エッチなんかするわけないでしょう! ただ泊めてもらうだけよっ!
さっきまでのハイテンションが嘘のようだ。
──と、おもいきや、
「泊まるってどういうことぉっ?!」
今度はもの凄い剣幕で彼に詰め寄る奏。
「あ、いや、異世界から来て、お金もないっていうからさ」
「だからってなんでタッくんのトコに泊まんなきゃなんないのよっ!」
「仕方ないだろう」
「仕方なくないっ! 男と女で二人っきりなんて不潔だぁっ! 不純異性交遊だぁっ! 絶対にエッチしちゃうに決まってるぅっ!」
「なっ?! ばっ、なに言ってんだよっ!」
真っ赤になって慌てる彼。
なんかおもしろいんで、しばらく見てようかとも思ったら、
「ちょっ──黙ってないで説明してくれよ」
こっちにも火の粉が飛んできた。
それが呼び水となって、あたしの方を振り返る奏。
顔を真っ赤にし、目尻に涙までためて、もの凄い形相で睨んでくる。
「はあ」
大きくため息。
まったく、めんどくさいなぁ。
こっちに詰め寄ってこられる前に、先手を打つことにした。
「あのさ、いっくらアンタが彼のこと好きだからって、あたしも好きとは限らないんだけど」
「うにゃぁっ?!」
途端に、真っ赤の範囲が耳まで達する奏。
「にゃにゃにゃにゃ、にゃんのこと? そ、そ、そんなこと、ひ、一言も、言ってないもんっ! アタシはただ、タッくんが間違いを起こさないようにと思っただけで……」
おーおー、わかりやすいなぁ。
妄想はぶっ飛んでるけど、すっごく純情っぽい。
「好きでもない相手とそういうコトするつもりもないし、彼にはあたしの体に指一本だって触れさせるつもりはないの。
ただ、こんな都会の真ん中で野宿をするのが嫌なだけ。
なんならアンタの家に泊めてもらっても、あたしは構わないんだけど?」
「そりゃダメだ!」
力一杯の否定は、予想外の所から飛んできた。
「どしてぇ!」
彼に鋭く尖らせた問いを向ける。
まさか、奏が妄想したようなことを考えているんじゃ──
「コイツの兄貴はヤバイ」
その必死さに、思わず首をかしげる。
「やばい? 奏のお兄さんて、極悪な犯罪者かなにかなの?」
「いや、そういうヤバイじゃなくて、基本、いい人ではあるんだけど、なんていうか、奏以上にそっち方面が好きというか、好きなことになると見境がなくなるというか……」
語尾を濁らせる彼。
「確かに、うちに身内以外の女の子が泊まったら、無事を保証できる自信はないけど……」
「なんちゅー兄貴だっ!」
とりあえず奏にツッコミを入れたあたしは、
「──っていうか、あんたたち大魔導師をなめてない? 魔族ならまだしも、魔法も使えない普通の人間なんかに、このあたしがどうこうされると思う? 魔法で吹っ飛ばして終わりよ」
「終わらせるなよ」
苦笑しながらぼそりとツッコミを入れてくる彼。
「ふっ、甘いなぁ」
奏が腕組みをして鼻で笑う。
「そんなんでうちの兄ぃは止められないわ。
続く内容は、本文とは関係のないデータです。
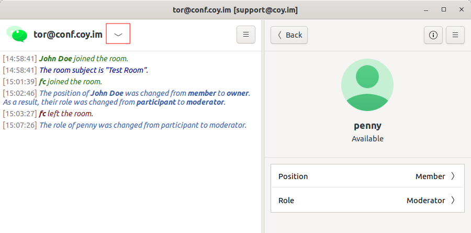This screenshot has width=471, height=233.
Task: Click penny's role changed to moderator message
Action: [142, 125]
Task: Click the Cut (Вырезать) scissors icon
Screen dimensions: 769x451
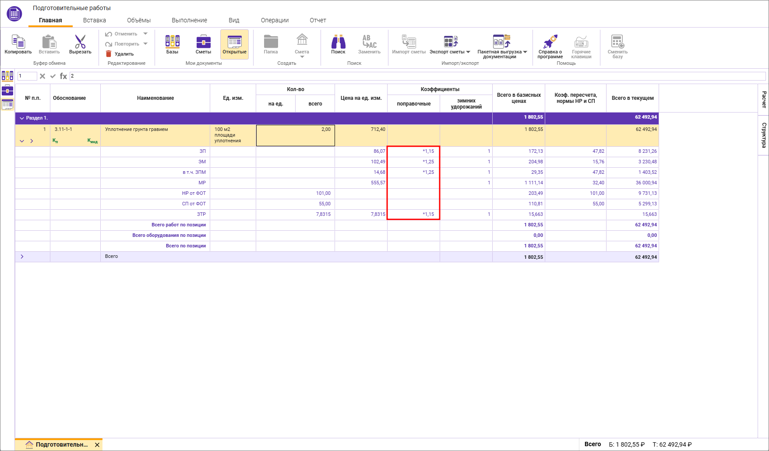Action: (80, 42)
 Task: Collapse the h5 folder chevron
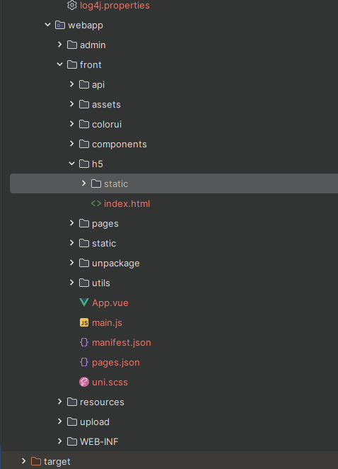point(71,164)
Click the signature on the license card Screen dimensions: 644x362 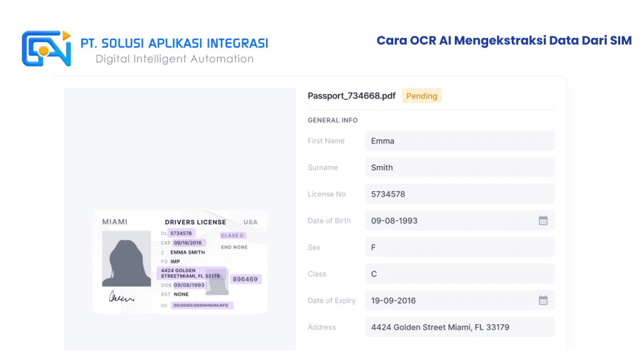121,297
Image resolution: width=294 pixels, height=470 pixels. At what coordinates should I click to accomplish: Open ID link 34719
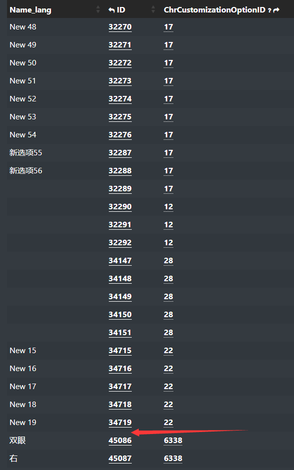[x=120, y=423]
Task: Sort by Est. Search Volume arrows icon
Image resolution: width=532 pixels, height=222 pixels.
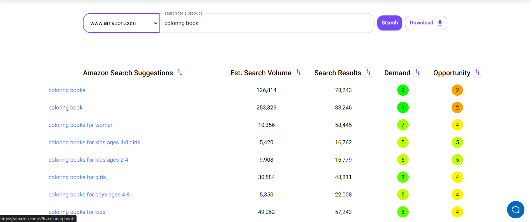Action: (299, 73)
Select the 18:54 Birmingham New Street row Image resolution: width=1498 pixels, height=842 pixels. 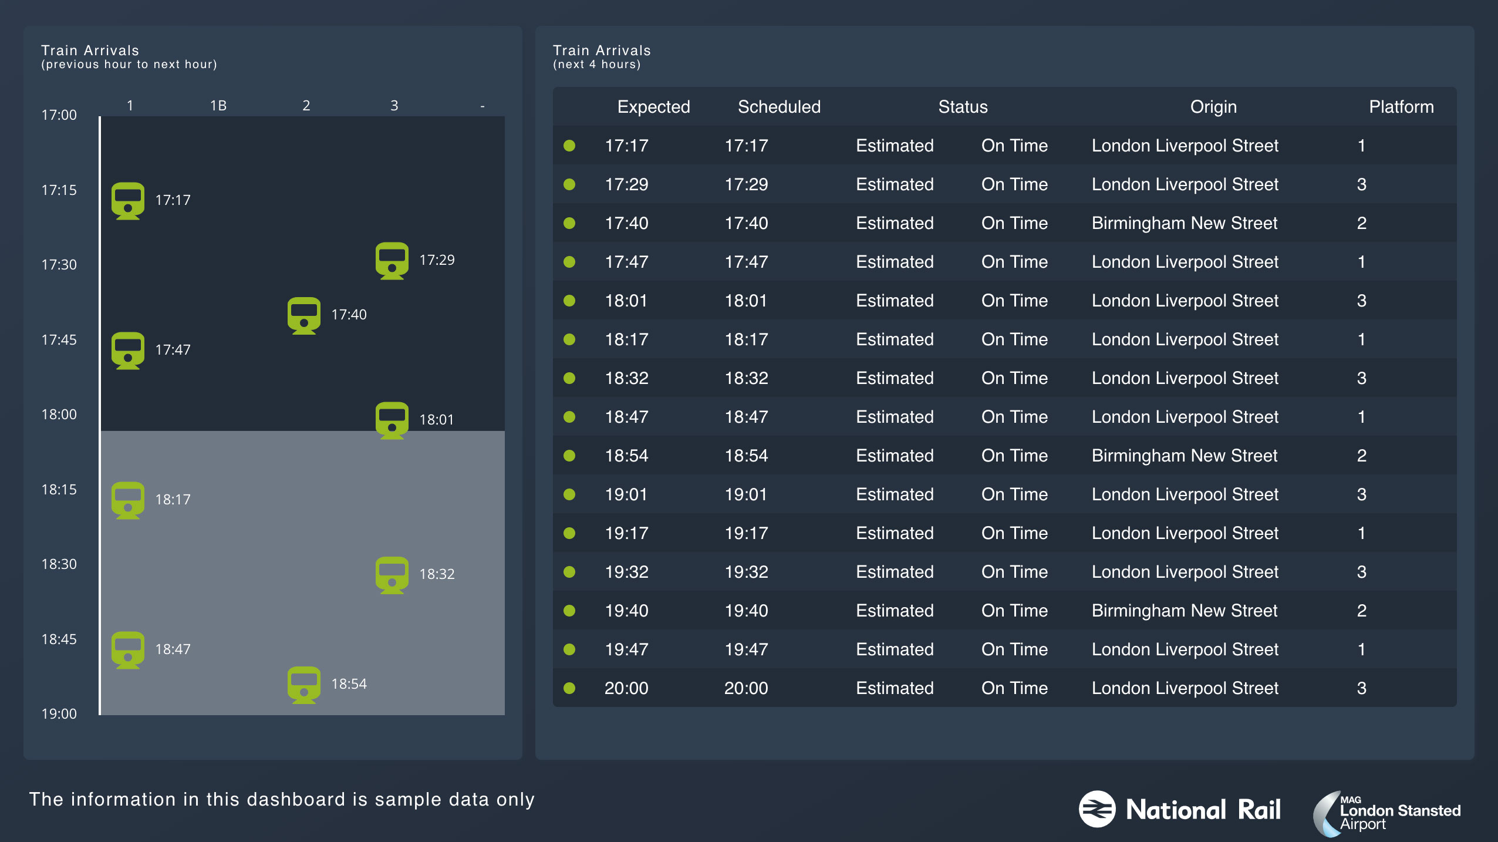pos(1004,456)
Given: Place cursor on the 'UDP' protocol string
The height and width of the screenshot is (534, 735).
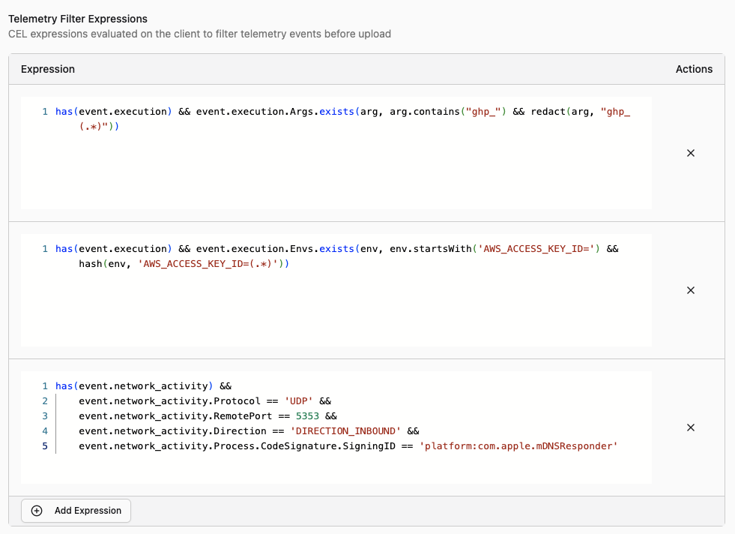Looking at the screenshot, I should click(300, 401).
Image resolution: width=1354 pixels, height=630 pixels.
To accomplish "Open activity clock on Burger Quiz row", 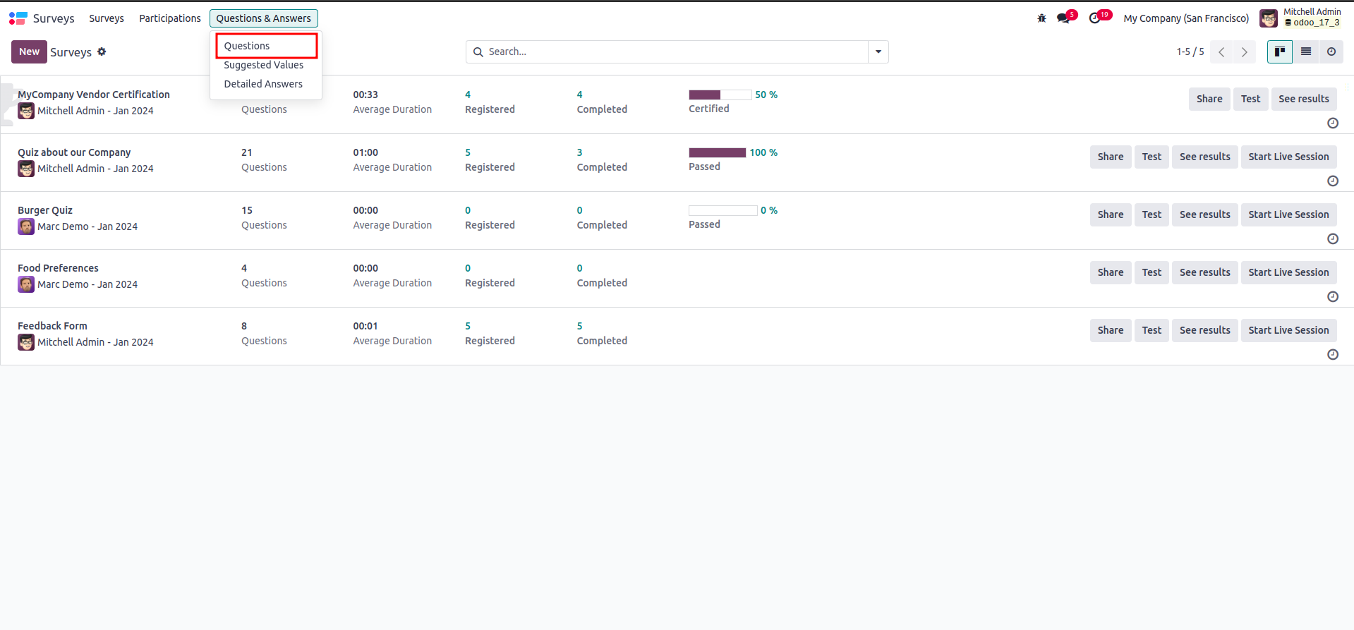I will pyautogui.click(x=1332, y=238).
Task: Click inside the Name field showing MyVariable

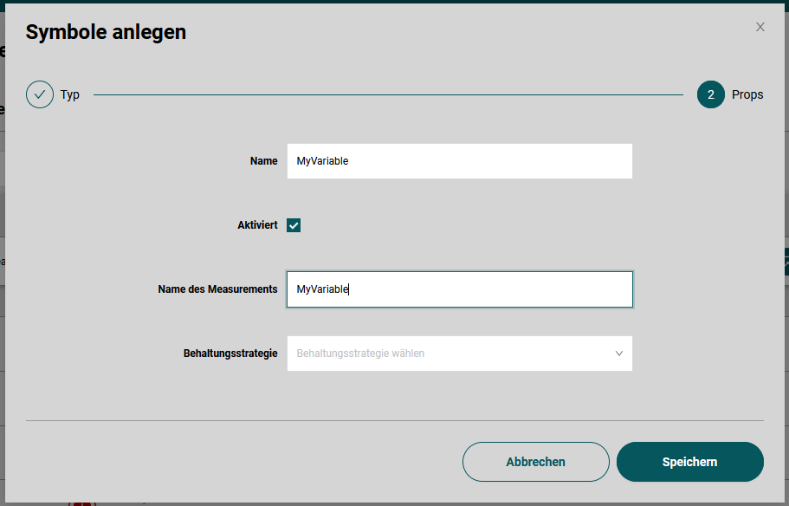Action: coord(459,160)
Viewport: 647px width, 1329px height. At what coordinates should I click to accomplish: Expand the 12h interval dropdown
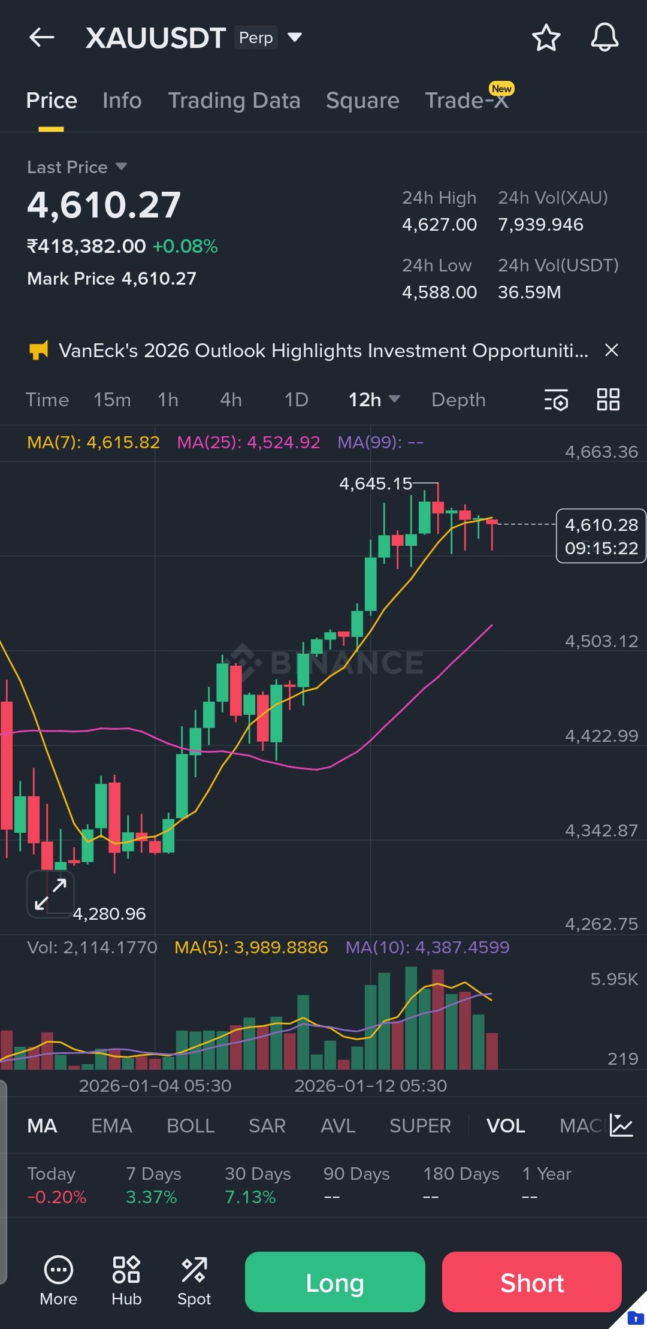374,400

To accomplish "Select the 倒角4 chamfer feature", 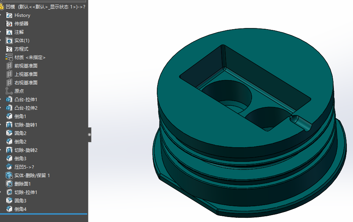I will (x=20, y=209).
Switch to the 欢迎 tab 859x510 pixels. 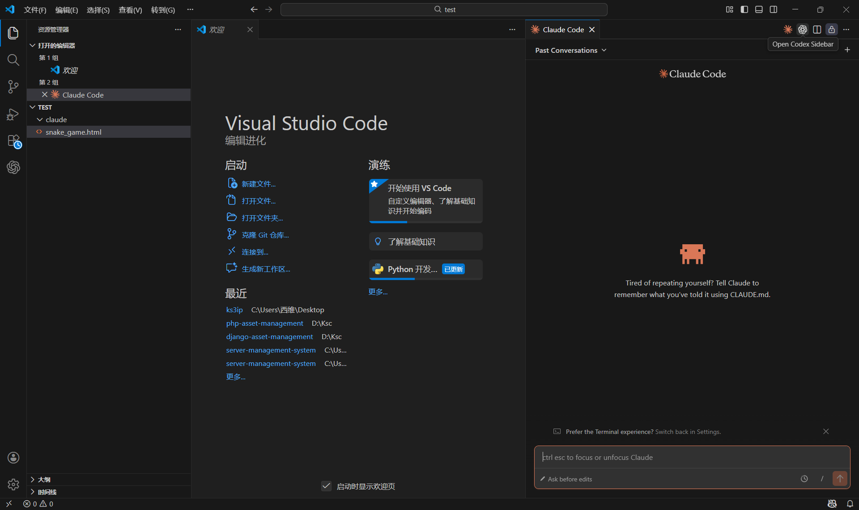(217, 30)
一度ターゲットにされたが最後、たとえ細胞の一片になっても、とことん追いかけてくるんだから。ある意味、魔族よりタチが悪いわ」
「うっ」
思わず顔を引きつらせてしまった。
そういう連中に心当たりがある。
──あたしの追っかけにもいたし……。
もちろん、オーバーに言っているだけなんだろう。たぶん。
でも、そういう人種には関わらない方が良いと、あたしの鍛え上げられた大魔導師としての勘が警告を発している。